Start Data records
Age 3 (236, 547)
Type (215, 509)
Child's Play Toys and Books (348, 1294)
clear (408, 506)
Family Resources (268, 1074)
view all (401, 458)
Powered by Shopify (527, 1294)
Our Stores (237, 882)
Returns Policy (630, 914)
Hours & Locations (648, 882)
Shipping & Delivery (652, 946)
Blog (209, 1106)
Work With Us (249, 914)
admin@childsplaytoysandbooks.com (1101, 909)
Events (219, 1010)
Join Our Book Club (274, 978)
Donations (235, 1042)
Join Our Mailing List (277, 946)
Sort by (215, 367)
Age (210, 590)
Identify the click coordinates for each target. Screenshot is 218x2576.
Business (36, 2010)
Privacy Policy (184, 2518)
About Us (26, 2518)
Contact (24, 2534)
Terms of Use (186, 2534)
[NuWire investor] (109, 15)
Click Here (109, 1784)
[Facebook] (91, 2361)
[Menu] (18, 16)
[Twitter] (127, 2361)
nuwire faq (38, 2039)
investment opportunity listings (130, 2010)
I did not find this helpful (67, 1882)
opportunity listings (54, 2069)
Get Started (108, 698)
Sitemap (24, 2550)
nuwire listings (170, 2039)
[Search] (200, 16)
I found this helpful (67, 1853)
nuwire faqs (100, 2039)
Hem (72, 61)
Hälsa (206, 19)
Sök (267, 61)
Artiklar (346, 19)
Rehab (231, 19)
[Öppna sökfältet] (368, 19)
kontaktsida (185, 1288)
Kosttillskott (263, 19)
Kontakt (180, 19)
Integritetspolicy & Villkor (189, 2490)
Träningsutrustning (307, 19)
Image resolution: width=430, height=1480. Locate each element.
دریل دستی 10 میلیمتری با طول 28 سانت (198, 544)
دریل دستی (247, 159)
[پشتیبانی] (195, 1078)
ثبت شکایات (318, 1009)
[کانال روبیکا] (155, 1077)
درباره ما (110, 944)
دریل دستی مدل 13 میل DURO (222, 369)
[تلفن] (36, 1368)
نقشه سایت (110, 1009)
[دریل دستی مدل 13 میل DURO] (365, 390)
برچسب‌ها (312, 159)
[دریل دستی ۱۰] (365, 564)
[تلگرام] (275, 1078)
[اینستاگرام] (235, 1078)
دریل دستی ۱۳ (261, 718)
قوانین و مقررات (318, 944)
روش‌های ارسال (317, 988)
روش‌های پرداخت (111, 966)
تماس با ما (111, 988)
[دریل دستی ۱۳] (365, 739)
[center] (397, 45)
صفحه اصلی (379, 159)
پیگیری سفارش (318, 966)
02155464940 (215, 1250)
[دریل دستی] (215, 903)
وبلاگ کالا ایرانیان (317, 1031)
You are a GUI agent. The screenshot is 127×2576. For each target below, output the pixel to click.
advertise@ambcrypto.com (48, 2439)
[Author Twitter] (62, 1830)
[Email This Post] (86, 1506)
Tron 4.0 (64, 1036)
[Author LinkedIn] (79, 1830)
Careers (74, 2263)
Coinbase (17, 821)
End Data records
§ **Problem**
Convert every row above into a numbered list, with one row per item and no blank lines.

§ **Exercise output**
1. Age 3 (236, 547)
2. Type (215, 509)
3. Child's Play Toys and Books (348, 1294)
4. clear (408, 506)
5. Family Resources (268, 1074)
6. view all (401, 458)
7. Powered by Shopify (527, 1294)
8. Our Stores (237, 882)
9. Returns Policy (630, 914)
10. Hours & Locations (648, 882)
11. Shipping & Delivery (652, 946)
12. Blog (209, 1106)
13. Work With Us (249, 914)
14. admin@childsplaytoysandbooks.com (1101, 909)
15. Events (219, 1010)
16. Join Our Book Club (274, 978)
17. Donations (235, 1042)
18. Join Our Mailing List (277, 946)
19. Sort by (215, 367)
20. Age (210, 590)
21. Identify the click coordinates for each target. Screenshot is 218x2576.
22. Business (36, 2010)
23. Privacy Policy (184, 2518)
24. About Us (26, 2518)
25. Contact (24, 2534)
26. Terms of Use (186, 2534)
27. [NuWire investor] (109, 15)
28. Click Here (109, 1784)
29. [Facebook] (91, 2361)
30. [Menu] (18, 16)
31. [Twitter] (127, 2361)
32. nuwire faq (38, 2039)
33. investment opportunity listings (130, 2010)
34. I did not find this helpful (67, 1882)
35. opportunity listings (54, 2069)
36. Get Started (108, 698)
37. Sitemap (24, 2550)
38. nuwire listings (170, 2039)
39. [Search] (200, 16)
40. I found this helpful (67, 1853)
41. nuwire faqs (100, 2039)
42. Hem (72, 61)
43. Hälsa (206, 19)
44. Sök (267, 61)
45. Artiklar (346, 19)
46. Rehab (231, 19)
47. [Öppna sökfältet] (368, 19)
48. kontaktsida (185, 1288)
49. Kosttillskott (263, 19)
50. Kontakt (180, 19)
51. Integritetspolicy & Villkor (189, 2490)
52. Träningsutrustning (307, 19)
53. Image resolution: width=430, height=1480. Locate each element.
54. دریل دستی 10 میلیمتری با طول 28 سانت (198, 544)
55. دریل دستی (247, 159)
56. [پشتیبانی] (195, 1078)
57. ثبت شکایات (318, 1009)
58. [کانال روبیکا] (155, 1077)
59. درباره ما (110, 944)
60. دریل دستی مدل 13 میل DURO (222, 369)
61. [تلفن] (36, 1368)
62. نقشه سایت (110, 1009)
63. [دریل دستی مدل 13 میل DURO] (365, 390)
64. برچسب‌ها (312, 159)
65. [دریل دستی ۱۰] (365, 564)
66. [تلگرام] (275, 1078)
67. [اینستاگرام] (235, 1078)
68. دریل دستی ۱۳ (261, 718)
69. قوانین و مقررات (318, 944)
70. روش‌های ارسال (317, 988)
71. روش‌های پرداخت (111, 966)
72. تماس با ما (111, 988)
73. [دریل دستی ۱۳] (365, 739)
74. [center] (397, 45)
75. صفحه اصلی (379, 159)
76. پیگیری سفارش (318, 966)
77. 02155464940 (215, 1250)
78. [دریل دستی] (215, 903)
79. وبلاگ کالا ایرانیان (317, 1031)
80. You are a GUI agent. The screenshot is 127×2576. For each target below, output the pixel to click.
81. advertise@ambcrypto.com (48, 2439)
82. [Author Twitter] (62, 1830)
83. [Email This Post] (86, 1506)
84. Tron 4.0 (64, 1036)
85. [Author LinkedIn] (79, 1830)
86. Careers (74, 2263)
87. Coinbase (17, 821)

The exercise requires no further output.